Nr. 1189 BRIEF VAN DE STAATSSECRETARIS VAN BUITENLANDSE ZAKEN

Aan de Voorzitter van de Tweede Kamer der Staten-Generaal

Den Haag, 4 juli 2011

Overeenkomstig de bestaande afspraken heb ik de eer u hierbij drie fiches aan te bieden dat werd opgesteld door de werkgroep Beoordeling Nieuwe Commissievoorstellen (BNC).

  • Fiche 1: Vangstmogelijkheden (kamerstuk 22 112, nr. 1188)

  • Fiche 2: Benchmarks leermobiliteit en arbeidsmarkt inzetbaarheid

  • Fiche 3: Verordening wederzijdse erkenning van beschermingsmaatregelen in burgerlijke zaken (kamerstuk 22 112, nr. 1190)
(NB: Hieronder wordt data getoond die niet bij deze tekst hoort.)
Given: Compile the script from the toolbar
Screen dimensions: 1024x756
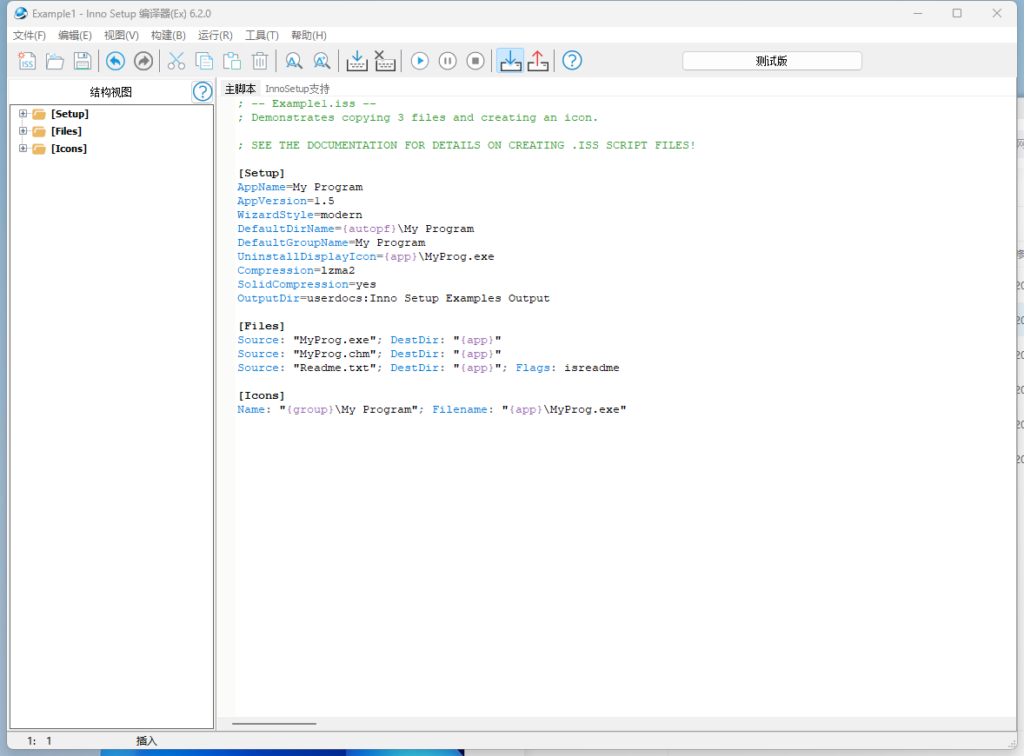Looking at the screenshot, I should coord(357,61).
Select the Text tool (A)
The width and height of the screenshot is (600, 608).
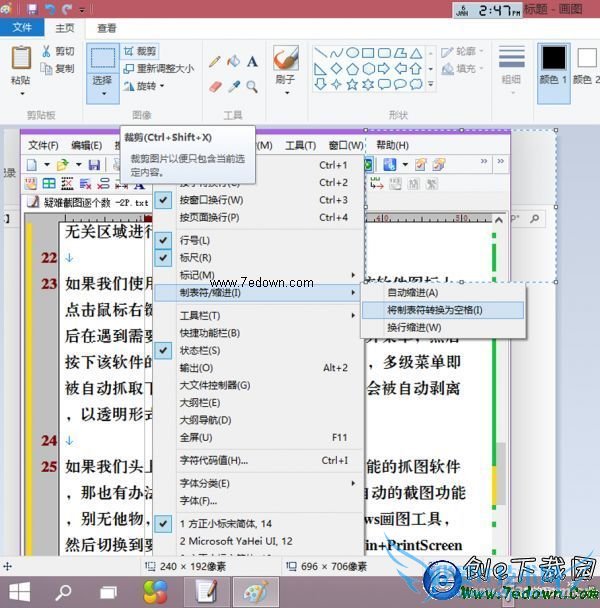click(x=252, y=61)

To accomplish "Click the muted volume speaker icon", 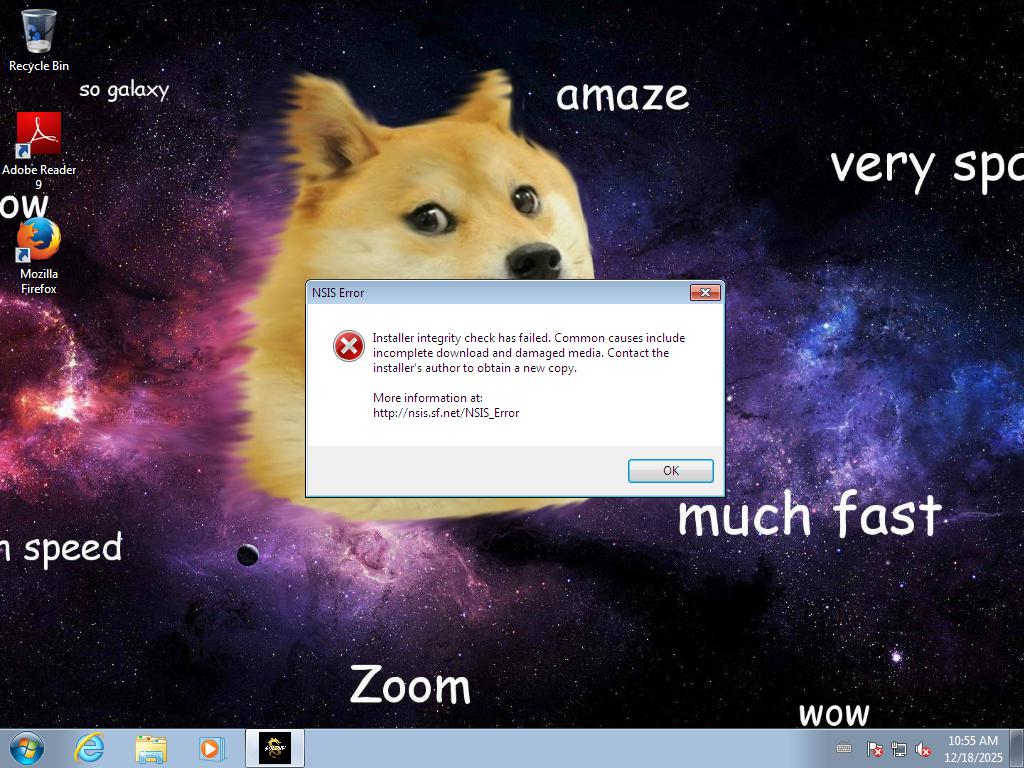I will pyautogui.click(x=923, y=749).
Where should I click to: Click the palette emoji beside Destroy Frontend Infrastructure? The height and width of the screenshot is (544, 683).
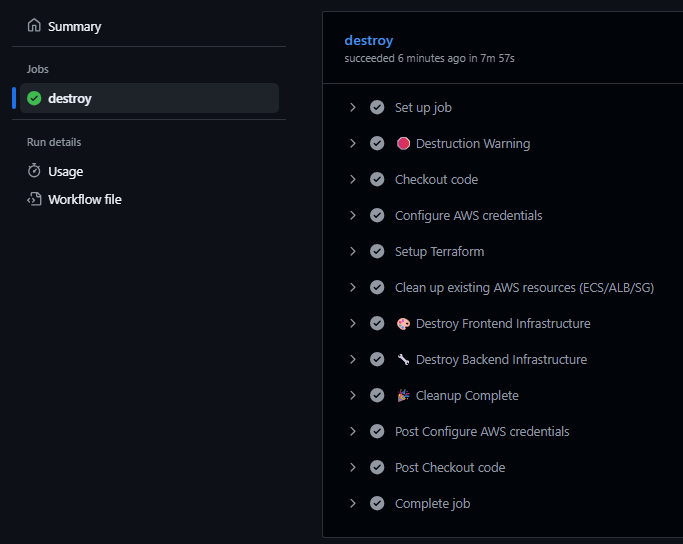coord(403,324)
De staatssecretaris van Buitenlandse Zaken,

H. P. M. Knapen

Fiche: Benchmarks leermobiliteit en arbeidsmarktinzetbaarheid

1. Algemene gegevens

Titel voorstel: Commission Staff Working Paper on the development of benchmarks on education and training for employability and on learning mobility (geen Nederlandse versie beschikbaar)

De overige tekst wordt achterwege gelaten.